Required work:
(1) Reproduce the passage of the article on Rollin' with the Flow that runs between "Rollin' with the Flow is" and "failed to chart.", inclusive.
(2) Decide whether each statement agrees with the article on Rollin' with the Flow, answering yes or no and quoting the words that settle it: (a) The album was produced by Jimmy Ritchey. (b) The title track reached the top ten of the Billboard country charts. (c) "Things to Do in Wichita" made the charts.

Excerpted text:
Studio album by Mark Chesnutt
- Released: June 24, 2008
- Studio: OmniSound Studios (Nashville, Tennessee); Fox Ridge Studios (Brentwood, Tennessee);
- Genre: Country
- Length: 39:54
- Label: Lofton Creek
- Producer: Jimmy Ritchey

Mark Chesnutt chronology
| Heard It in a Love Song (2006) | Rollin' with the Flow (2008) | Outlaw (2010) |

Singles from Rollin' with the Flow
- "Rollin' with the Flow" Released: August 2007;

= Rollin' with the Flow (album) =

Rollin' with the Flow is the thirteenth studio album of American country music artist Mark Chesnutt. It was released on June 24, 2008. Its lead-off single and title track, a cover of Charlie Rich's Number One hit from 1977, peaked at #25 on the Billboard country charts in early 2008. "When You Love Her Like Crazy", "(Come on In) The Whiskey's Fine", "Things to Do in Wichita," and "Going On Later On" were also released, all of which failed to chart.

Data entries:

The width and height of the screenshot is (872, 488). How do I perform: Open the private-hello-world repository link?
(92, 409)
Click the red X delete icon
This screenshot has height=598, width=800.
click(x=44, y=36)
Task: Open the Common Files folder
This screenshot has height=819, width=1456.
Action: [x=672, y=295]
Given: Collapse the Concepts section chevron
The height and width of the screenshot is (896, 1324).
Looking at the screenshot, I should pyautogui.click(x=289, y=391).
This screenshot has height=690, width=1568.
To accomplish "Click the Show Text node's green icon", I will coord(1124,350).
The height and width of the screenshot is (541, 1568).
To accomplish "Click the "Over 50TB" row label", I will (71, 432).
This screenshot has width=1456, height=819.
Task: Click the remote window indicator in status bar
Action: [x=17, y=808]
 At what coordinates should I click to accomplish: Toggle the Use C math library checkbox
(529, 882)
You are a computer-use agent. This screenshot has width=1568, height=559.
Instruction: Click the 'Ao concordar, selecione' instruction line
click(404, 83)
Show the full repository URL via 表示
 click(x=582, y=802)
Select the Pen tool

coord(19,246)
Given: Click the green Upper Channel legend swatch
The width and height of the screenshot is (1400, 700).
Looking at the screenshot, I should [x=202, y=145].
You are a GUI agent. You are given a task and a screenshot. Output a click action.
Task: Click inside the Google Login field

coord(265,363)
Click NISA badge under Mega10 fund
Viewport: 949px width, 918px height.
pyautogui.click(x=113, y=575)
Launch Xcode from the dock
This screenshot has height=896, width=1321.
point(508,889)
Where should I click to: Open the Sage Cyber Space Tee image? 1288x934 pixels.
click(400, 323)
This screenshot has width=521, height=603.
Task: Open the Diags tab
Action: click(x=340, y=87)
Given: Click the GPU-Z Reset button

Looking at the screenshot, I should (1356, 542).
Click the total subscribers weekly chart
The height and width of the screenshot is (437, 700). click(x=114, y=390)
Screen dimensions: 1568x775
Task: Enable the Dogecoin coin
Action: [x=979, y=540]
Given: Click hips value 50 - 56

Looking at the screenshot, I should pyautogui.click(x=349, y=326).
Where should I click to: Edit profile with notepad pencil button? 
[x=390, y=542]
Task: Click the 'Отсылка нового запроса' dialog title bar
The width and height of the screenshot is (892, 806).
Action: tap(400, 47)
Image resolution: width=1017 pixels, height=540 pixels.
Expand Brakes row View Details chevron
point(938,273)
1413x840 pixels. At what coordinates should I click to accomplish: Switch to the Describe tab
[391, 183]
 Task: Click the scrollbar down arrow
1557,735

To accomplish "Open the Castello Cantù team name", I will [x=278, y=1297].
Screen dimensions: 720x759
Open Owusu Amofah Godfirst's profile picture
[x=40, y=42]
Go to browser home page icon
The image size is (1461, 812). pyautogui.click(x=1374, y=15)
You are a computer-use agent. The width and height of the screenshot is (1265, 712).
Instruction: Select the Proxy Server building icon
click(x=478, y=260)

Exercise results:
(1)
Rollin' with the Flow is the thirteenth studio album of American country music artist Mark Chesnutt. It was released on June 24, 2008. Its lead-off single and title track, a cover of Charlie Rich's Number One hit from 1977, peaked at #25 on the Billboard country charts in early 2008. "When You Love Her Like Crazy", "(Come on In) The Whiskey's Fine", "Things to Do in Wichita," and "Going On Later On" were also released, all of which failed to chart.

(2)
(a) Yes: "Producer: Jimmy Ritchey"
(b) No: "peaked at #25 on the Billboard country charts in early 2008"
(c) No: "all of which failed to chart"